Гаутама трудился в смысле разрушения работы жрецов и установленных религий; его учение было направлено к тому, чтобы помочь человеческому роду избавиться от пустых форм, догматов и обрядов, чтобы заставить людей думать и действовать самостоятельно; – и вот не ирония ли это судьбы, что его учение послужило основанием для «церкви» и вероисповедания, последователи которых занимают второе, если не первое, в смысле численности, место в ряду церквей? Подобно Иисусу, Гаутама пришел как учитель, без храмов, организаций, или догматов веры и, подобно Ему, неумышленно стал основателем великой «церкви» с установленным вероисповеданием, догматами, теологией, формами, обрядами и церемониями; со священнослужителями и церковностью. Где форма и догмат заменяют дух Истины, там кристаллизуются церкви, а живая вера чуть тлеет. Так всегда было, и так всегда будет. Как на Востоке, так и на Западе.

Исходные строки >>
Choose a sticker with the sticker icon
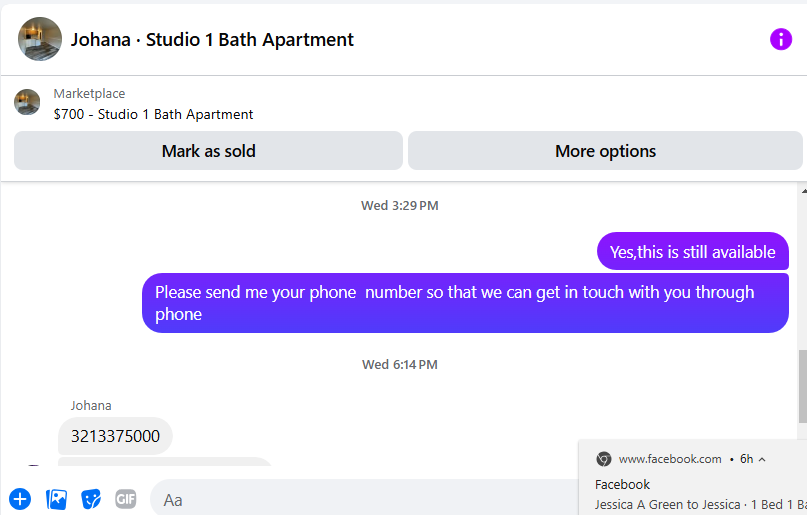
* * *
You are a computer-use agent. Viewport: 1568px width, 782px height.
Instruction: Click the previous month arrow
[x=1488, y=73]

Условие задачи >>
Пожалуйста, ответьте по отрывку о Гаутаме на три вопроса:
1. От чего учение Гаутамы должно было помочь избавиться человеческому роду?
2. С кем сравнивается Гаутама как учитель, пришедший без храмов и организаций?
3. Что происходит там, где форма и догмат заменяют дух Истины?
Строки для этой работы не нужны.

Правильный ответ >>
1. От пустых форм, догматов и обрядов.
2. С Иисусом.
3. Там кристаллизуются церкви, а живая вера чуть тлеет.